Un verre d'absinthe fera jaillir la créativité... à condition bien sûr de ne pas abuser. Accompagnez cet élixir d’un cube de sucre et d’un filet d'eau pour le rendre plus digeste.
Combinaison B: Êtres de douceur et de pureté
Impossible d’écrire ce billet sans parler du fameux album A Charlie Brown Christmas du compositeur Vince Guaraldi, sans lequel le temps des Fêtes ne serait pas le même, mais absolument pas. Il redonne à cette période son charme d’antan, ses souvenirs de Ciné-Cadeau, cette envie de faire un pied de nez à la routine, d’aller patiner avec les copains avant de faire la sieste au coin du feu dans un pyjama à pattes (OK, peut-être pas). Pour ajouter à ce plaisir, le 17 décembre à 18 heures, à la salle Bourgie du Musée des Beaux-Arts de Montréal, la chanteuse Nadja, ainsi que le pianiste Taurey Butler et son trio proposeront une reconstitution de cet album vendu à plus de trois millions d’exemplaires.

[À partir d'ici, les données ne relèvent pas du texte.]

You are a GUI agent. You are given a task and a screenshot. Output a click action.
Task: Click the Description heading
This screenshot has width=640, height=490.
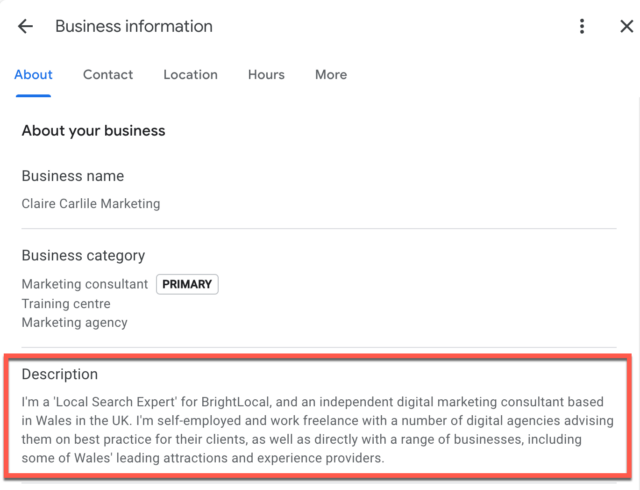point(60,374)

Puis, quand je pense à Charlie Brown, allez savoir pourquoi, je pense à l’auteur Simon Boulerice, qui écrit plus vite que la vitesse du son, nous décrochant le sourire au détour de phrases qui refont un peu le monde à sa manière à lui: dans un fin mélange de candeur et d’intelligence, si près du monde de l’enfance avec ses réflexions naïves ou graves. Son dernier roman, le court Paysage aux néons, s’adresse aux jeunes, certes, mais je pense qu’il conviendra aussi aux lecteurs curieux du rapport au corps, de ce que nous en faisons lorsque nous essayons de l’aimer, coûte que coûte. Cent pages qui, à défaut de nous motiver à aller au gym (mangeons plutôt de la tourtière), nous donnent un aperçu de la culture de l’effort de la chair à travers des personnages inoubliables.

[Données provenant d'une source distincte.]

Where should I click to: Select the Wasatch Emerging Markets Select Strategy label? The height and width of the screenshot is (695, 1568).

On jouit de tout ça en sirotant un bourgogne souple. Le Fixin de René Bouvier pourrait être une idée intéressante.
Combinaison C: Êtres de raffinement et dotés d’une certaine pudeur (qu’on pourrait casser avant 2016…)
Dans la série télé Downton Abbey, l’actrice britannique Maggie Smith, qui incarne la Comtesse de Grantham, est un délice pour les oreilles avec ses répliques assassines, sans doute les meilleures de cette série de Julian Fellowes, prononcées en prime avec un bec pincé et des yeux de chouette, et qui font en grande partie l’immense succès de cette série diffusée notamment sur ICI Radio-Canada télé. Flairant la bonne affaire, les producteurs ont eu envie de lancer l’an dernier l’album double Christmas At Downton Abbey. À défaut d’hésiter entre un collier de perles et une rangée de diamants, de participer à des parties de chasse à la perdrix ou de déjouer les commérages de femmes de chambre et de valets de pied, on peut se rabattre sur ces musiques du compositeur John Lunn tout en rêvant de vie de château.

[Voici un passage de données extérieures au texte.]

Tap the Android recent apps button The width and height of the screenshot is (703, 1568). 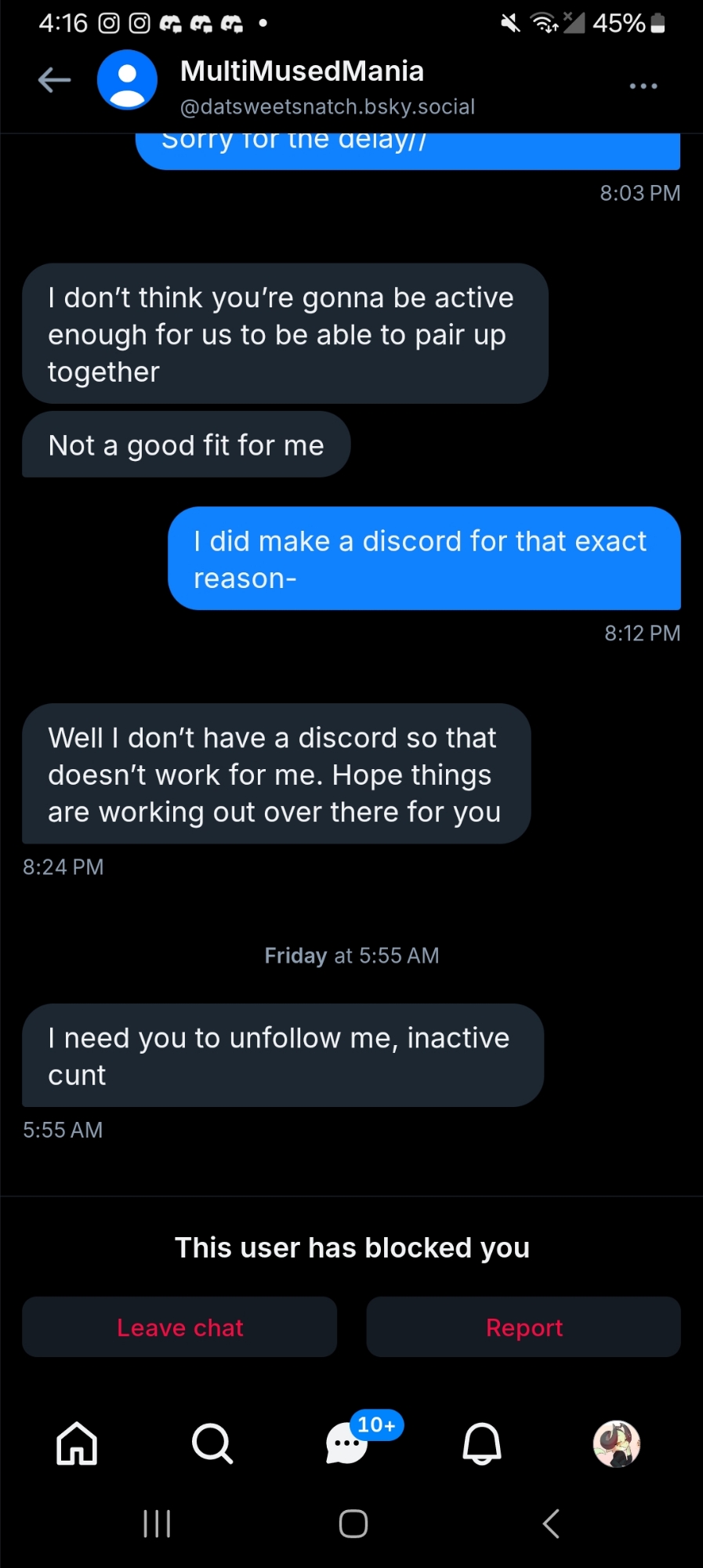tap(157, 1523)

Parce que j’aurais aimé que la Comtesse de Grantham rencontre Marie Curie. Il me semble que la seconde aurait fait friser le poil des bras de la première avec ses idées de progrès auxquelles la vieille aristocratie britannique semblait bien réfractaire, du moins celle de Downton Abbey. En cachette, la Marie Curie a même eu un amant quelques années après la mort tragique de son Pierre… Et plus jeune qu’elle à part ça! Vous imaginez les réactions de l’époque, au début du 20e siècle, quand la nouvelle a été dévoilée au grand jour. L’écrivaine Irène Frain s’est plongée dans les archives de cette affaire pour jeter un éclairage sur cette histoire de passion dans Marie Curie prend un amant, qui vous inspirera un peu de chaleur contraire aux bonnes mœurs des châteaux guindés. Je vous en avais d’ailleurs parlé ici.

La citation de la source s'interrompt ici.